#### [Recorded data]
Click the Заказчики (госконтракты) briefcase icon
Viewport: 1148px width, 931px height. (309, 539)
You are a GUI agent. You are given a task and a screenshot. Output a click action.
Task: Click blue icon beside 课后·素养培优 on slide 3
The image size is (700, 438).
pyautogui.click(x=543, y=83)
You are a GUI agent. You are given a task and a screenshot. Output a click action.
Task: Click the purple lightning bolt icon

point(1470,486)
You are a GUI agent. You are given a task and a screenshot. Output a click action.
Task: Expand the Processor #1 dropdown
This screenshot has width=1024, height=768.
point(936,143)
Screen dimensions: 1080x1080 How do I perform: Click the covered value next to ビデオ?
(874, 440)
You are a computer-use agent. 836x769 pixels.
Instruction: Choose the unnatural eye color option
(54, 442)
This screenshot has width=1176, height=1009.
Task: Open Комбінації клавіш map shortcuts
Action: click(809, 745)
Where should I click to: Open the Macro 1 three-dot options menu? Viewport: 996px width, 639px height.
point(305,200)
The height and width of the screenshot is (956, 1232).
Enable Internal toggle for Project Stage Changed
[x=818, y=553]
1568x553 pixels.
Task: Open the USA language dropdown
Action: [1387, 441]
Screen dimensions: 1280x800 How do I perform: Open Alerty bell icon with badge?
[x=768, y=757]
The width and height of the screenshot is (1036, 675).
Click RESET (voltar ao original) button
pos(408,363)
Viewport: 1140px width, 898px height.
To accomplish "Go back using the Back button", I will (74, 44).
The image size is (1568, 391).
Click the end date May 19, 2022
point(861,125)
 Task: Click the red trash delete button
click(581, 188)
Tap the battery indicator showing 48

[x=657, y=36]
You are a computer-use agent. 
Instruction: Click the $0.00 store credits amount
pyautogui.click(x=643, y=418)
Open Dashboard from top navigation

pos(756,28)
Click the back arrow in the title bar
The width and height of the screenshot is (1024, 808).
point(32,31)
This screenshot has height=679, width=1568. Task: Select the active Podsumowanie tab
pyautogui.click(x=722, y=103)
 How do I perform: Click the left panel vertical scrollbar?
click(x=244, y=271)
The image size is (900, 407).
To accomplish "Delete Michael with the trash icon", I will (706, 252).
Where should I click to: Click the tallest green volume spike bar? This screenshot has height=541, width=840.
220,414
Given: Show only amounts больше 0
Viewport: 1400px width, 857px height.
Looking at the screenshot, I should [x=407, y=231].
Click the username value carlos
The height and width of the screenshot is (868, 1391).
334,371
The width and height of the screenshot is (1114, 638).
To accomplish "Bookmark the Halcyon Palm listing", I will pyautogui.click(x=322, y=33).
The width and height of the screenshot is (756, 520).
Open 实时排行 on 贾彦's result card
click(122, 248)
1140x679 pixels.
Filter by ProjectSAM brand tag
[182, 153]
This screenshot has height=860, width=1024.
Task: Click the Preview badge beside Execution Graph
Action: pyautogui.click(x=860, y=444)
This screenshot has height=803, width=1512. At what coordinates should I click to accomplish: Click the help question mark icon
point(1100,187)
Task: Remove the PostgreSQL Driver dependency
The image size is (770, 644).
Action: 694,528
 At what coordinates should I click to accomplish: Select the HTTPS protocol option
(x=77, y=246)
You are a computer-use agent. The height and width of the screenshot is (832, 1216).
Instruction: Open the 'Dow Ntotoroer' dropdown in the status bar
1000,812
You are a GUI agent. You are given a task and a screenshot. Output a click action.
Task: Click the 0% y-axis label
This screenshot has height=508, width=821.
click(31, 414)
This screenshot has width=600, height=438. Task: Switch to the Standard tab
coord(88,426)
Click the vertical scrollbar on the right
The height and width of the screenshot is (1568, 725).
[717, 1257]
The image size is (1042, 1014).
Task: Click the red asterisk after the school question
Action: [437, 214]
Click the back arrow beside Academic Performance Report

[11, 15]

#### [Prompt]
Repeat the data in full, exactly as supplied.

#### [Response to this task]
Click the Заказчики (госконтракты) briefcase icon
Viewport: 1148px width, 931px height. (309, 539)
You are a GUI agent. You are given a task and a screenshot. Output a click action.
Task: Click blue icon beside 课后·素养培优 on slide 3
The image size is (700, 438).
pyautogui.click(x=543, y=83)
You are a GUI agent. You are given a task and a screenshot. Output a click action.
Task: Click the purple lightning bolt icon

point(1470,486)
You are a GUI agent. You are given a task and a screenshot. Output a click action.
Task: Expand the Processor #1 dropdown
This screenshot has width=1024, height=768.
point(936,143)
Screen dimensions: 1080x1080 How do I perform: Click the covered value next to ビデオ?
(874, 440)
You are a computer-use agent. 836x769 pixels.
Instruction: Choose the unnatural eye color option
(54, 442)
This screenshot has width=1176, height=1009.
Task: Open Комбінації клавіш map shortcuts
Action: click(809, 745)
Where should I click to: Open the Macro 1 three-dot options menu? Viewport: 996px width, 639px height.
point(305,200)
The height and width of the screenshot is (956, 1232).
Enable Internal toggle for Project Stage Changed
[x=818, y=553]
1568x553 pixels.
Task: Open the USA language dropdown
Action: [1387, 441]
Screen dimensions: 1280x800 How do I perform: Open Alerty bell icon with badge?
[x=768, y=757]
The width and height of the screenshot is (1036, 675).
Click RESET (voltar ao original) button
pos(408,363)
Viewport: 1140px width, 898px height.
To accomplish "Go back using the Back button", I will (74, 44).
The image size is (1568, 391).
Click the end date May 19, 2022
point(861,125)
 Task: Click the red trash delete button
click(581, 188)
Tap the battery indicator showing 48

[x=657, y=36]
You are a computer-use agent. 
Instruction: Click the $0.00 store credits amount
pyautogui.click(x=643, y=418)
Open Dashboard from top navigation

pos(756,28)
Click the back arrow in the title bar
The width and height of the screenshot is (1024, 808).
point(32,31)
This screenshot has height=679, width=1568. Task: Select the active Podsumowanie tab
pyautogui.click(x=722, y=103)
 How do I perform: Click the left panel vertical scrollbar?
click(x=244, y=271)
The image size is (900, 407).
To accomplish "Delete Michael with the trash icon", I will (706, 252).
Where should I click to: Click the tallest green volume spike bar? This screenshot has height=541, width=840.
220,414
Given: Show only amounts больше 0
Viewport: 1400px width, 857px height.
Looking at the screenshot, I should [x=407, y=231].
Click the username value carlos
The height and width of the screenshot is (868, 1391).
334,371
The width and height of the screenshot is (1114, 638).
To accomplish "Bookmark the Halcyon Palm listing", I will pyautogui.click(x=322, y=33).
The width and height of the screenshot is (756, 520).
Open 实时排行 on 贾彦's result card
click(122, 248)
1140x679 pixels.
Filter by ProjectSAM brand tag
[182, 153]
This screenshot has height=860, width=1024.
Task: Click the Preview badge beside Execution Graph
Action: pyautogui.click(x=860, y=444)
This screenshot has height=803, width=1512. At what coordinates should I click to accomplish: Click the help question mark icon
point(1100,187)
Task: Remove the PostgreSQL Driver dependency
The image size is (770, 644).
Action: 694,528
 At what coordinates should I click to accomplish: Select the HTTPS protocol option
(x=77, y=246)
You are a computer-use agent. The height and width of the screenshot is (832, 1216).
Instruction: Open the 'Dow Ntotoroer' dropdown in the status bar
1000,812
You are a GUI agent. You are given a task and a screenshot. Output a click action.
Task: Click the 0% y-axis label
This screenshot has height=508, width=821.
click(31, 414)
This screenshot has width=600, height=438. Task: Switch to the Standard tab
coord(88,426)
Click the vertical scrollbar on the right
The height and width of the screenshot is (1568, 725).
[717, 1257]
The image size is (1042, 1014).
Task: Click the red asterisk after the school question
Action: [437, 214]
Click the back arrow beside Academic Performance Report

[11, 15]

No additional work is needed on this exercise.